Problems like this are simply a communication problem. Best solution is to keep a dialog with the HO. Did you have a contract? If so was it specific?
I myself hate painting over crap drywall and always try to point out the problems that will become evident if they just want paint put on.


----------



## jack pauhl (Nov 10, 2008)

Did you tell him you can paint it 50 times and the poor drywall work will still be visible? Did they expect you to finish the drywall work?

Tell him ultra smooth is level 5 and your drywaller didnt do level 5

See if you can pick something out of these Levels of Gypsum Board Finish


----------



## WisePainter (Dec 27, 2008)

You put paint over crappy drywall, this should not have happened. Good luck finding the drywallers, that money is already spent.
Being the final contractor we must protect ourselves against receiving the blame for previous contractors' errors. You didn't, no money for you.

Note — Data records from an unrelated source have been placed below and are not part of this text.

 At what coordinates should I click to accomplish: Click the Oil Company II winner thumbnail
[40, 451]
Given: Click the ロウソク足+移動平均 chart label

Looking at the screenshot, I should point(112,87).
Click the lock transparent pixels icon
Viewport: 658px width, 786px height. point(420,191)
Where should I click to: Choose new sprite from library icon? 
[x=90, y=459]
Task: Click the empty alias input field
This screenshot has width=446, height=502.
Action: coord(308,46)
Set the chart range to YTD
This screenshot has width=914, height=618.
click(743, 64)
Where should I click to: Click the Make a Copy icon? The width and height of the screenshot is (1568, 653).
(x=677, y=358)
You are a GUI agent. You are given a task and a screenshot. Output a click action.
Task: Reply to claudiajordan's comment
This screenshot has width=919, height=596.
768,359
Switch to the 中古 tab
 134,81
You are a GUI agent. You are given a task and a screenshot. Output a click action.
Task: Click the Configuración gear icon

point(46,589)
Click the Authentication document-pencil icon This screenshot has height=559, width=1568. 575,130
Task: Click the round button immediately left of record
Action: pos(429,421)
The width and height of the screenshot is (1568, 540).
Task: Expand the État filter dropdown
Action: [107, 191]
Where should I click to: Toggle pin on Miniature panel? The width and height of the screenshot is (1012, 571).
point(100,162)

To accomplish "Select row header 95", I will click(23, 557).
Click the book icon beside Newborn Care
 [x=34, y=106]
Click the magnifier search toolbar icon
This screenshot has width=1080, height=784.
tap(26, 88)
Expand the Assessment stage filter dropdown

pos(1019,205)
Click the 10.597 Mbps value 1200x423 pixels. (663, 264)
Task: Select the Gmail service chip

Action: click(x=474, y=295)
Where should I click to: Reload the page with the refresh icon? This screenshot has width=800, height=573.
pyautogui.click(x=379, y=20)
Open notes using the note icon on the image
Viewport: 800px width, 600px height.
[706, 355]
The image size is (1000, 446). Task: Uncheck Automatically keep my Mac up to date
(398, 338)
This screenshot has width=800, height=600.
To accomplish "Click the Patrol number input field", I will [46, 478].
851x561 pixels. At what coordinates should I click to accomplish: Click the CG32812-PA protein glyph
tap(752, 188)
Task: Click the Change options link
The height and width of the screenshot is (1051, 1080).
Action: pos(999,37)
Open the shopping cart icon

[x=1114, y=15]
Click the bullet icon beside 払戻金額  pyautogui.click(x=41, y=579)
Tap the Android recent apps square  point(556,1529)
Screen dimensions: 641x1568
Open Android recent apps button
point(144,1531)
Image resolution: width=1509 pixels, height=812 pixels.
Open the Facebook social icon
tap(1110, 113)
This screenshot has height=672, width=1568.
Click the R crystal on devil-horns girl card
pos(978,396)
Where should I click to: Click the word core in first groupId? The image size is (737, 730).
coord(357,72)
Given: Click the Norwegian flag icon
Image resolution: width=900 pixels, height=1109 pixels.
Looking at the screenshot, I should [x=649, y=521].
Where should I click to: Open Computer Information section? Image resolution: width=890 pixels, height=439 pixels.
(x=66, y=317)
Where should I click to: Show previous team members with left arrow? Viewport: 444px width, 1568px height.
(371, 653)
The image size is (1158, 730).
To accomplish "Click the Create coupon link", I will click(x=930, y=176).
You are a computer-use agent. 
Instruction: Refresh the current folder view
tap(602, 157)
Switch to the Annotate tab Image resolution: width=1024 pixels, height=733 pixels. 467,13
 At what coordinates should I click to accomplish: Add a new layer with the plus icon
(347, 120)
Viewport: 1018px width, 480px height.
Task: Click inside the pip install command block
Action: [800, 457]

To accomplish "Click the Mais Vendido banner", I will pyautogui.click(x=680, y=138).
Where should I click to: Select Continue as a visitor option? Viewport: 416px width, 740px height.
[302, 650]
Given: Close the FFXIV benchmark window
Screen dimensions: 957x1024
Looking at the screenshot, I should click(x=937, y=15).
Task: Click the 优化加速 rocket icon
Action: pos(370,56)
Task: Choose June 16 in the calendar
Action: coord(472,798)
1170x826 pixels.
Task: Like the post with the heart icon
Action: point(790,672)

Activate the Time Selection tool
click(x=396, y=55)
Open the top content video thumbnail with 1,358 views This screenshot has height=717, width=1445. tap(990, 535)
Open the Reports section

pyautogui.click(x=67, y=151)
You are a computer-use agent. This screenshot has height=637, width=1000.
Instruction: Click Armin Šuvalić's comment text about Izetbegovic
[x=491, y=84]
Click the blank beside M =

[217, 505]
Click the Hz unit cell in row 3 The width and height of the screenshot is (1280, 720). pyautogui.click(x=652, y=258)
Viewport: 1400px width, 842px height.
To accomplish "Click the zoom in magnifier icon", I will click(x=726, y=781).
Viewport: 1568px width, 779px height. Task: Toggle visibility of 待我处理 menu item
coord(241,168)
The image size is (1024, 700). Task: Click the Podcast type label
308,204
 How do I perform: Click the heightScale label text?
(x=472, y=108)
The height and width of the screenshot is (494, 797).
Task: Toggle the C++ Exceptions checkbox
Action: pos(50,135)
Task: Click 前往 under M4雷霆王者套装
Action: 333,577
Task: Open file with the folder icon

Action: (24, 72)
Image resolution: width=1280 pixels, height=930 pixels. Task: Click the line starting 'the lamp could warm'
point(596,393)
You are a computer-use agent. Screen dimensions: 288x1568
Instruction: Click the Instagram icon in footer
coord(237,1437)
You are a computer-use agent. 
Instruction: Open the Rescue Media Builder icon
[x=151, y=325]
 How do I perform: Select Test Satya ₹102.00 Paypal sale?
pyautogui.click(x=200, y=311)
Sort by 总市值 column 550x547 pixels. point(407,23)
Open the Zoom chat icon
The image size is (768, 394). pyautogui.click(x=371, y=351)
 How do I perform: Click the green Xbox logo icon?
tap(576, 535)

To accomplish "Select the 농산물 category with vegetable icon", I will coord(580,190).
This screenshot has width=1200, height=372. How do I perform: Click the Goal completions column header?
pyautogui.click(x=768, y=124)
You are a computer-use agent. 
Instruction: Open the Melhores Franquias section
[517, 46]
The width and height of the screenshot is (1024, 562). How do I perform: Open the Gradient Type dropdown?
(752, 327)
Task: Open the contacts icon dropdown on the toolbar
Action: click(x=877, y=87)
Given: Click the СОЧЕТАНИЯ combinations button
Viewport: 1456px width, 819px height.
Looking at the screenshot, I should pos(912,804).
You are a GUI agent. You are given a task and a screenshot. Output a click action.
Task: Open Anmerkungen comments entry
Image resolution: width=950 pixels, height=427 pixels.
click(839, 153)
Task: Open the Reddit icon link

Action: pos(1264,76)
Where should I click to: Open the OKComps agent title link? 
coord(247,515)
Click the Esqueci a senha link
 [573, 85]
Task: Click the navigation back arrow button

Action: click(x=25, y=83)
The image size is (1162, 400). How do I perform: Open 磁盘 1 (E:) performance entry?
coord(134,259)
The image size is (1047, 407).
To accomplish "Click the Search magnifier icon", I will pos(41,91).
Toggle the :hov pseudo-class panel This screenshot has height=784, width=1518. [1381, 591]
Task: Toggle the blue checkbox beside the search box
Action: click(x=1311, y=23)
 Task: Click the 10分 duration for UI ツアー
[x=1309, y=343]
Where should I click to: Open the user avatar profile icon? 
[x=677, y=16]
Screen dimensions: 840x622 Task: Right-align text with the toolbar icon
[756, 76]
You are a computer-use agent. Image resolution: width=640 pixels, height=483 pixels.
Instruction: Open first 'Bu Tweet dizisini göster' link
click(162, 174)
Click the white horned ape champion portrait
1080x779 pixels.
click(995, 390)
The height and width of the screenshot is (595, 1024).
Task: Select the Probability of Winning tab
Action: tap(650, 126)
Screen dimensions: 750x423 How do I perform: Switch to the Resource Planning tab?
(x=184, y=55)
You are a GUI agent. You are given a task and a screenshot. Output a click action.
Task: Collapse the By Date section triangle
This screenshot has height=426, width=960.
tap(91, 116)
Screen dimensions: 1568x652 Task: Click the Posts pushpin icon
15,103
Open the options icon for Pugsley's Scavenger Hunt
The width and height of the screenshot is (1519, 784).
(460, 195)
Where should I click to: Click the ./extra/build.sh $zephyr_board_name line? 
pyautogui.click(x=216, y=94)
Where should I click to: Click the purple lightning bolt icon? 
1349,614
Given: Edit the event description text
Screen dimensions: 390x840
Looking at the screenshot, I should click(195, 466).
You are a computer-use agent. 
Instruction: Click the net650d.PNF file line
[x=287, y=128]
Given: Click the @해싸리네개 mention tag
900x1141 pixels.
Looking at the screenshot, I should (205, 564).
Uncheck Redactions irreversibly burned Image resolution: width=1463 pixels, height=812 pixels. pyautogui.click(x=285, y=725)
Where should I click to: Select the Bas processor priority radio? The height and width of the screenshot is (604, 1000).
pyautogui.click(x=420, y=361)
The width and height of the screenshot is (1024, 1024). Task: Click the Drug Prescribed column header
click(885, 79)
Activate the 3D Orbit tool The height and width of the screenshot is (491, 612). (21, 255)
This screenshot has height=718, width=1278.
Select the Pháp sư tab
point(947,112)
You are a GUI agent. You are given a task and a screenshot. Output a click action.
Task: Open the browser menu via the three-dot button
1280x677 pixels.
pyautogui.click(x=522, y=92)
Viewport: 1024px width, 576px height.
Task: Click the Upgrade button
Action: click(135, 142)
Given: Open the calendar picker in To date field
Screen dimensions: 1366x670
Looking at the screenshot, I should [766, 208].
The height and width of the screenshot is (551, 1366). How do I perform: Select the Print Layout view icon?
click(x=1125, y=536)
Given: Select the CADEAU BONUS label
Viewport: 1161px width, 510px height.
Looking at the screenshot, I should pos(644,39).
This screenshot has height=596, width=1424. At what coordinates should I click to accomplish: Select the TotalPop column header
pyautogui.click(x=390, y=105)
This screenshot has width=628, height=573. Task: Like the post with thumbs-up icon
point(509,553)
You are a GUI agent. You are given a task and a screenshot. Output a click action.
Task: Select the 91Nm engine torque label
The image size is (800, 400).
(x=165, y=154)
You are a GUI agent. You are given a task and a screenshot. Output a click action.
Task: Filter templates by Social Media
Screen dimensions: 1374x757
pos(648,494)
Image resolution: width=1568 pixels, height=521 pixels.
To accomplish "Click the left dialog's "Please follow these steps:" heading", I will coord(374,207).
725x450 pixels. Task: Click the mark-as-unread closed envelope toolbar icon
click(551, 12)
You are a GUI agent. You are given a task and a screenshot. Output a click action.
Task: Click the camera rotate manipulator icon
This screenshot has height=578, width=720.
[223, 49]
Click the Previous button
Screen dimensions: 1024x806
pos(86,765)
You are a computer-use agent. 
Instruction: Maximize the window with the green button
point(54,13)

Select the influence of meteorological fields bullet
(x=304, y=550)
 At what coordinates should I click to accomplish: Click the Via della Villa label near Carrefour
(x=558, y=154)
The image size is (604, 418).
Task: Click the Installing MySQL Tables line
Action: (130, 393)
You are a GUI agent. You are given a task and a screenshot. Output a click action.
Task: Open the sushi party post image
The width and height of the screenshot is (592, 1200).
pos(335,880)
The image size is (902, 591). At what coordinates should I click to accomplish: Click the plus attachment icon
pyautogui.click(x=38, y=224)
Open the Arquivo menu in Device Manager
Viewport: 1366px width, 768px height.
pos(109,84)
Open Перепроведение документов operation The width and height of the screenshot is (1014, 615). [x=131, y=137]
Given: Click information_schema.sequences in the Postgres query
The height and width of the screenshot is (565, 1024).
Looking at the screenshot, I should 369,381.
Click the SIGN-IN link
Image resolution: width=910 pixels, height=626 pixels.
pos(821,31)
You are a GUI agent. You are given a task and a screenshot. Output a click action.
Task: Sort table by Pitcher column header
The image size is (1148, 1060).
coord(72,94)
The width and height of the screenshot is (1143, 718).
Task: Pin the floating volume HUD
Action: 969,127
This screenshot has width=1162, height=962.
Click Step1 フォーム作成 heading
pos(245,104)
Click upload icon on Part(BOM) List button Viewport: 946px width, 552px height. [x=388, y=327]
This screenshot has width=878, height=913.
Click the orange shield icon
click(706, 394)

Platinum members that drive Asian sportscars should know this.


----------



## PatsPainting (Mar 4, 2010)

WisePainter said:


> You put paint over crappy drywall, this should not have happened. Good luck finding the drywallers, that money is already spent.
> Being the final contractor we must protect ourselves against receiving the blame for previous contractors' errors. You didn't, no money for you.
> 
> Platinum members that drive Asian sportscars should know this.



I agree, should have never painted over it. Did you not point everything out to the HO prior to painting?

Pat


----------



## Last Craftsman (Dec 5, 2008)

I agree. I would not have painted it. THe only way I would have painted it is if I walked around with the client and showed him every spot that still needed work, and told him that all of those areas will look substandard after paint is applied. Then I would have him sign a document that he understands and accepts the condition of the drywall, and is requesting that you apply the paint over the drywall in it's current condition.

If the client had signed such a document, this would take all the wind out of any later claim that the walls don't look good.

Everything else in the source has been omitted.